◆ **Requirement**:
Beginning with the first line of the data below, extract each line up to and including the one containing "会社概要 (697, 730)". Copy them exactly and add nothing.

◆ **Task inputs**:
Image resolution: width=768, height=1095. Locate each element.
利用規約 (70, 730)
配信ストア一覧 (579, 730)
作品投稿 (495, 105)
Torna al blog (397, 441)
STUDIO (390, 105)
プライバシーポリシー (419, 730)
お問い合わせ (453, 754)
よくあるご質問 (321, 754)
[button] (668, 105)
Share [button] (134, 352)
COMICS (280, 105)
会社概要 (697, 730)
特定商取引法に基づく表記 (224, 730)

◆ **Completed task**:
Image resolution: width=768, height=1095. Locate each element.
利用規約 (70, 730)
配信ストア一覧 (579, 730)
作品投稿 (495, 105)
Torna al blog (397, 441)
STUDIO (390, 105)
プライバシーポリシー (419, 730)
お問い合わせ (453, 754)
よくあるご質問 (321, 754)
[button] (668, 105)
Share [button] (134, 352)
COMICS (280, 105)
会社概要 (697, 730)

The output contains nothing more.